WORK INSTRUCTION:
Below are the entries. Set down exactly the line containing "This screenshot has width=401, height=333." and each line after it.

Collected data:
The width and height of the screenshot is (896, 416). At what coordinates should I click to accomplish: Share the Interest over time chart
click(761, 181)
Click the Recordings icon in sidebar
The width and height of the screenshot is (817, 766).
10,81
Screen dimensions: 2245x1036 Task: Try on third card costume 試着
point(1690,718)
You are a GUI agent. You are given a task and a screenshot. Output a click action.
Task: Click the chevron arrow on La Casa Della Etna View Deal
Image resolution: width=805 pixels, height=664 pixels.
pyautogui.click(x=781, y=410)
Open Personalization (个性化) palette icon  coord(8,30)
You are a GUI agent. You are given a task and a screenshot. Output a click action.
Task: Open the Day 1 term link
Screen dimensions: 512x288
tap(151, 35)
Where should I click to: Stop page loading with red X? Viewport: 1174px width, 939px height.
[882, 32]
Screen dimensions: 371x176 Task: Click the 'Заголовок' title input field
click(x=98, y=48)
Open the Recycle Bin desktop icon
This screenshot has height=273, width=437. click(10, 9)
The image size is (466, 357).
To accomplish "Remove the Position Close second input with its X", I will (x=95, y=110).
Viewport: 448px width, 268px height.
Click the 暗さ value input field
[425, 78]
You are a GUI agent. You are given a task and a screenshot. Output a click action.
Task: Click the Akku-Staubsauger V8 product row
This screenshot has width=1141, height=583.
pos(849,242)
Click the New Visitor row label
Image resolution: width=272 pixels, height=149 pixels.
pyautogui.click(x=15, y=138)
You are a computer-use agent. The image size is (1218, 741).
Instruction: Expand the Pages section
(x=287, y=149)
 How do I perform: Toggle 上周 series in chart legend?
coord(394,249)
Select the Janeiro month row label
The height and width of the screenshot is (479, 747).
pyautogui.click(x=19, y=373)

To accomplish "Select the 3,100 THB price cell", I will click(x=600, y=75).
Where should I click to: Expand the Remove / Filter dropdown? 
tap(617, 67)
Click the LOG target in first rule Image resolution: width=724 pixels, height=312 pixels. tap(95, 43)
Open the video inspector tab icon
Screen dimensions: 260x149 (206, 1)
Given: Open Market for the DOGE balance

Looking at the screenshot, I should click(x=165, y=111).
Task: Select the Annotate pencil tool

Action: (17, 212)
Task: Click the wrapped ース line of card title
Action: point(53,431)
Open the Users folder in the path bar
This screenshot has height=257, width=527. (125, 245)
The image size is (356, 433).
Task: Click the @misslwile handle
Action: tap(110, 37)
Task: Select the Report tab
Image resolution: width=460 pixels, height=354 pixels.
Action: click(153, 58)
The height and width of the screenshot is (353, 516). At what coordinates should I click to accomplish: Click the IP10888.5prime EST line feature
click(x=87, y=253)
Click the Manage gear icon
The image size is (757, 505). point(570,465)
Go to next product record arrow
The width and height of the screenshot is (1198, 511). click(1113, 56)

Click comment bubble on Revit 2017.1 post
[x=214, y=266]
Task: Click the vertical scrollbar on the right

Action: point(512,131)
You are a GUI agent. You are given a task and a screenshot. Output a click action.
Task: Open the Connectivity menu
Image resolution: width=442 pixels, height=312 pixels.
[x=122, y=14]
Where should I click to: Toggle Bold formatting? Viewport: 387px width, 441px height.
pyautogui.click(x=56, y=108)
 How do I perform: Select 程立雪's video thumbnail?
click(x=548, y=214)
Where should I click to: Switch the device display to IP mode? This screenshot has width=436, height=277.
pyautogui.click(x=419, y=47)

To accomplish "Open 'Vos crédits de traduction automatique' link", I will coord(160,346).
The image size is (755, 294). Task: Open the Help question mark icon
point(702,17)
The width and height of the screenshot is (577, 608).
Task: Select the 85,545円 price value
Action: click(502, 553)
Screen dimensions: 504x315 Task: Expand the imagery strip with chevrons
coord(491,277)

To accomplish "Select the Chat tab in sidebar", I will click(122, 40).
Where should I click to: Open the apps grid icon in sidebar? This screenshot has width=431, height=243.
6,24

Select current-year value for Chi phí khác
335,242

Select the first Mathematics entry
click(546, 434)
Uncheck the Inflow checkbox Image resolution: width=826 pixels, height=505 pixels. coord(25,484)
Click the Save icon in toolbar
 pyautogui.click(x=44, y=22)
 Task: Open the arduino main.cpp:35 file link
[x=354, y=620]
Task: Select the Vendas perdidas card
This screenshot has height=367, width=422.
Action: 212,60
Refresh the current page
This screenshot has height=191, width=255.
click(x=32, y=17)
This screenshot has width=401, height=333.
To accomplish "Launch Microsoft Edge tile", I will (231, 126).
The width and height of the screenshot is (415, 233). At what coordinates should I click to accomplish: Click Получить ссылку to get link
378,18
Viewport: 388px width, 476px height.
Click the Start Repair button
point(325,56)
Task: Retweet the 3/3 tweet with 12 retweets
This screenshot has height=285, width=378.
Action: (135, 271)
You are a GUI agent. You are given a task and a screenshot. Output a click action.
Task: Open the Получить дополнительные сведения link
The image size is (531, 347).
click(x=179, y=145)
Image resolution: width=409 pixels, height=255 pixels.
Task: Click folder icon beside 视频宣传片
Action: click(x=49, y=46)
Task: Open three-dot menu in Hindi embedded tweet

SOLUTION TO THE EXERCISE:
This screenshot has width=401, height=333.
To accomplish "Launch Microsoft Edge tile", I will (231, 126).
The width and height of the screenshot is (415, 233). At what coordinates should I click to accomplish: Click Получить ссылку to get link
378,18
Viewport: 388px width, 476px height.
Click the Start Repair button
point(325,56)
Task: Retweet the 3/3 tweet with 12 retweets
This screenshot has height=285, width=378.
Action: (135, 271)
You are a GUI agent. You are given a task and a screenshot. Output a click action.
Task: Open the Получить дополнительные сведения link
The image size is (531, 347).
click(x=179, y=145)
Image resolution: width=409 pixels, height=255 pixels.
Task: Click folder icon beside 视频宣传片
Action: click(x=49, y=46)
Task: Open three-dot menu in Hindi embedded tweet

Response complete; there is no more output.